Tuesday, January 18, 2005

The Deafening Silence
No, I haven't died or gone away. I've just been really, really busy. I want a job again just so I can slow down! :-)

To those of you who took the time to write to me (for one reason or another), thanks for the support. It's all a bit frustrating, even when you know that it has nothing to do with you.

The last few weeks I've been doing "Daddy Daycare" while Anne has been back at work. It's actually a lot of fun, but I don't get all that much done with Luc around. Fortunately Luc has started at daycare this week, so I've started to catch up on what I'm trying to do. Unfortunately, we were struggling before Luc started at daycare. Now that he's there we are rapidly going backwards again. Hopefully I'll have work again soon.

For a start, I'm writing lots of job applications. Ideally, I want to continue the OWL work (more on that shortly), but if I can't organise something that can pay me soon, then I'll have to take something more immediate that will take me away from it. Hopefully not, but I have to keep my options open.

Ideally, I'll continue on OWL development for Kowari until I have a working, scalable implementation. This should also get me to a point of submitting my Masters thesis. Once I have accomplished both of those, I'd like to use whatever contacts I've made to try to find work in America. I have only done very short working trips overseas before, and I want to get the experience that only a few years abroad can provide.

I'm going to have to take the time to write up a lot of technical details on what I've learnt recently, but for the time being I'll try give an overview.
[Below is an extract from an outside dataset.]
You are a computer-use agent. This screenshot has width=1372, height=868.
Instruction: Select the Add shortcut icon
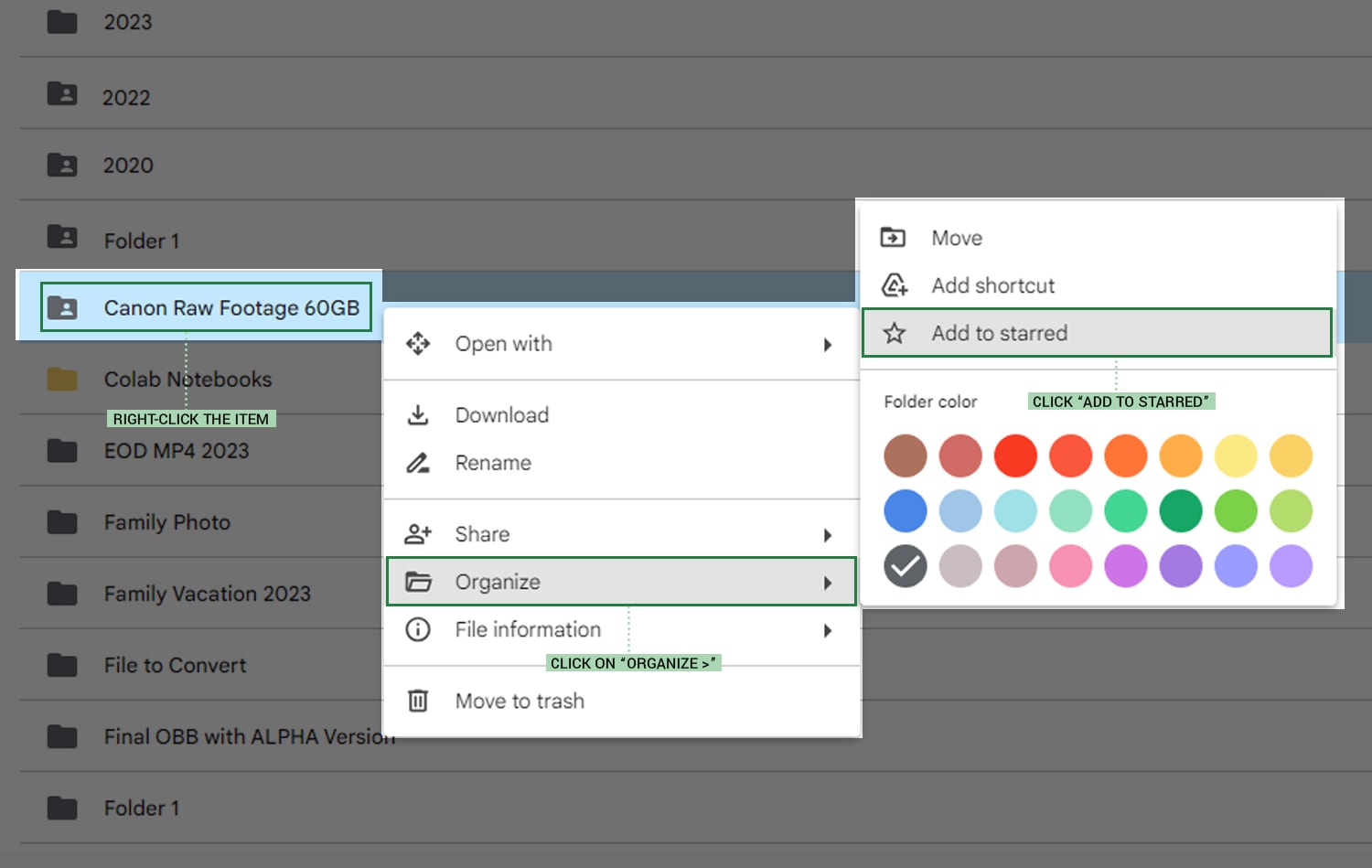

I'm definitely continuing OWL inferencing work. That is the basis for the Masters, so it is important to me to keep it up. How much time I can put into keeping it up will be determined by the work I find, but I'll be doing it nonetheless.

The Rete algorithm seems to be the best approach I can take to the rules system. I was wondering how far it would get me after having used Drools for RDFS, but I had a conversation at the W3C day of the Evolve conference which made me look at it more carefully. Consequently I found the original paper by Charles Forgy, and the contents were quite enlightening.

For a start, Rete is for managing changing data. That's very interesting for adding and removing data, but it means that it isn't useful for doing a full set of inferences over an entire system. My plan has been to do the full set of inferences, with change management to come later, so Rete would appear to be of little interest to me at this point.

However, a closer analysis of what Rete is trying to do shows that it can offer Kowari something after all. For a start, it makes the assumption that finding and processing data means iterating over all of the data. This is normally the case, but it doesn't apply to Kowari. Because each index is an instance of the data, and because we index in every possible direction, we can find all the data which matches a constraint with a pair of binary searches. We can also count the size of the result quickly and easily by stepping over the blocks in the AVL tree. This means that there is very little cost to finding all the data again.

Rete is only supposed to be useful for changing data because it avoids finding all of the data for each node again. However, if all the data on each node can be retrieved on each iteration, then the algorithm would also be useful for performing the rules on a complete data set. Using semi-naƮve evaluation would also permit the nodes with unchanged results to be avoided most of the time. The result is that a hybrid of the Rete algorithm may allow Kowari to scalably perform all the rules on the entire data set.

I've also worked out that the nodes in this Rete hybrid are not the rules at all. Instead, they are generally the constraints which make up individual queries. The efficiencies of the Rete algorithm mean that any shared nodes will only execute their work once. This will have real benefits to the execution of the full queries within the rules framework, though it will need some re-working of the query code, particularly in terms of caching.

Having a scalable solution operating on the entire dataset will certainly be a first step. It will be inefficient for minor modifications on large systems, but it will still work. Once this is going then, I can move onto the "change" problem. At this stage it looks like a standard Rete graph will perform the rules in these circumstances quite well. It rules data will look similar to the hybrid, but the execution would differ.

Anyway, it's really late now and I'm barely coherent. I'll put this away for the moment and come back to the description when I can actually look at the screen without my eyes closing involuntarily. :-)

1 comment:

Rob said...

Hey Paul. A lady from diversiti is "urgently seeking" J2EE developers for positions at Suncorp. I told her I knew a some highly skilled Developers looking for work. If you like I can pass your details on to her.